Certain Petrohawk strategies differentiate it from other operators. In advance of its horizontal rigs, the company drills the vertical sections of its Haynesville wells with pre-drill rigs. These “spudder” rigs drill to 500 to 600 feet above the Haynesville, set casing and move off. “The program is cost beneficial—our dayrates are less, and the mobilization and demobilization charges are more than offset.”
One drilling concern is bottomhole temperature, which rises to the southeast as the reservoir deepens. “In deeper portions of the play, the industry is approaching limitations with the temperatures associated with getting MWD tools to work,” says Stoneburner. “We’re fortunate in our area that we’re not at temperatures above the specifications of the tools.”
On completions, Petrohawk likes short stages. It has not fractured a well with fewer than nine stages, and most of its wells feature 12-stage fracs. Each stage covers approximately 325 to 350 feet, and takes about 80,000 pounds of 100-mesh and 200,000 pounds of 40/70 premium proppant in slick water. “We pump as little gelled fluid as possible; we don’t go to gel until we have to.” Additionally, the company runs both resin-coated and ceramic proppant.
“We’re quite anxious to get out of our own little comfort area around Elm Grove and Caspiana and prove that we can drill the same kind of wells throughout the play,” he says. “I’m hopeful and optimistic that will be the case.”
In that light, one of the three recently completed wells, which had an initial rate of 28 million per day, was drilled 12 miles south of Elm Grove, and Petrohawk has started wells in Harrison and Shelby counties, Texas. The Harrison County well is a Haynesville test, while the Shelby well is actually a horizontal test in the Bossier shale that lies above the Haynesville. “It appears to have petrophysical properties similar to the Haynesville’s.”
That would be something, if it works. It would add yet another broad target to a region already brimming with opportunity.
Established Player
Some companies with enviable Haynesville positions had the good fortune to hold ArkLaTex leases acquired for shallower objectives. That was the case with Houston-based Goodrich Petroleum Corp. “I would like to tell you that we had a vision the Haynesville was coming, but that would not be accurate,” says Robert Turnham, Goodrich president and chief operating officer. “We liked the area because of its multiple objectives and the repeatability of the plays.”
Goodrich began assembling its position in East Texas and North Louisiana in late 2003. It gathered a package of properties that targeted Cotton Valley and other standard-issue shallow zones. “We were fortunate enough to get in early and put our acreage together,” he says. Indeed, Goodrich’s position in Bethany-Longstreet and Longwood fields, in DeSoto and Caddo parishes, Louisiana, is in the heart of the Haynesville.
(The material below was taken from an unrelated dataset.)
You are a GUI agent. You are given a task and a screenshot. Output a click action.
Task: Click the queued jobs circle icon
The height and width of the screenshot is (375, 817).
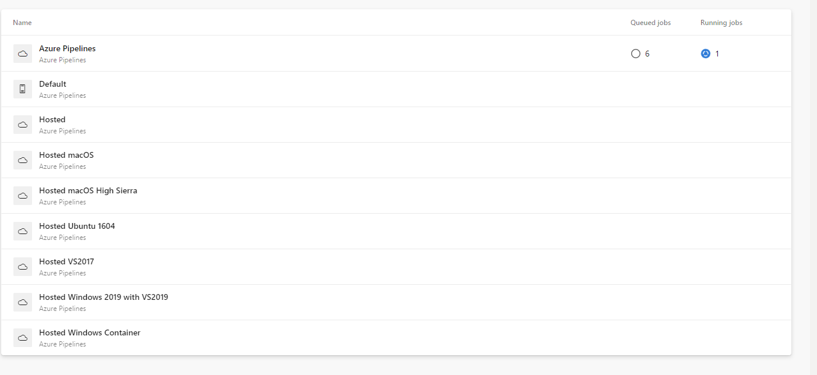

Early last year, Chesapeake came calling. The two firms struck a joint-venture deal, in which Chesapeake paid Goodrich $173 million for deep rights on 10,200 net acres in North Louisiana, spread across Bethany-Longstreet and Longwood. Chesapeake, operator of the JV, has two rigs running at present and will add two more by the second quarter.
“Our basis in the acreage is extremely favorable; prior to the JV, our land costs were $350 per acre,” says Turnham. “When we apply Chesapeake’s payment, we actually have a credit of $2,500 per acre.”
In total, Goodrich currently owns 22,000 net Haynesville acres in North Louisiana. It also has a Haynesville venture with Matador Resources on its Central Pine Island project in Caddo Parish, adjacent to Longwood Field. A Haynesville well, operated by Matador, is drilling on that property.
Furthermore, Goodrich expects to spend $75- to $100 million this year in capex on its East Texas holdings—38,500 net acres prospective for Haynesville in Minden and Beckville fields in Panola and Rusk counties.
Goodrich has high hopes: “Of the 10 vertical pilot wells we’ve drilled to date, the best production rates have come from our East Texas wells,” he says. Reasons for this are not straightforward, as the Haynesville is a bit thinner and shallower in East Texas than in Louisiana. Porosities are alike, from 9% to 15%, and gas-in-place calculations also conform. From its westernmost vertical well at Minden, across East Texas and into North Louisiana’s Longwood Field, the Haynesville is strikingly similar.
“Yet, we’ve seen rates as high as 2.6 million cubic feet per day from a vertical well in Minden Field. The highest rate we recorded in North Louisiana was a million a day from a vertical completion,” he says. “Until we can find out differently, we feel just as good about our East Texas acreage as we do about North Louisiana.”
And, the company is pushing down into the Angelina River trend to see if the Haynesville is prospective there. Goodrich recently added a 50% interest in 6,000 acres in Nacogdoches County, and is currently drilling a vertical well to test Haynesville at 14,500 feet on that property. It’s targeting the shale as seen in Trawick Field, where a strong vertical Haynesville completion came in at 3.3 million a day.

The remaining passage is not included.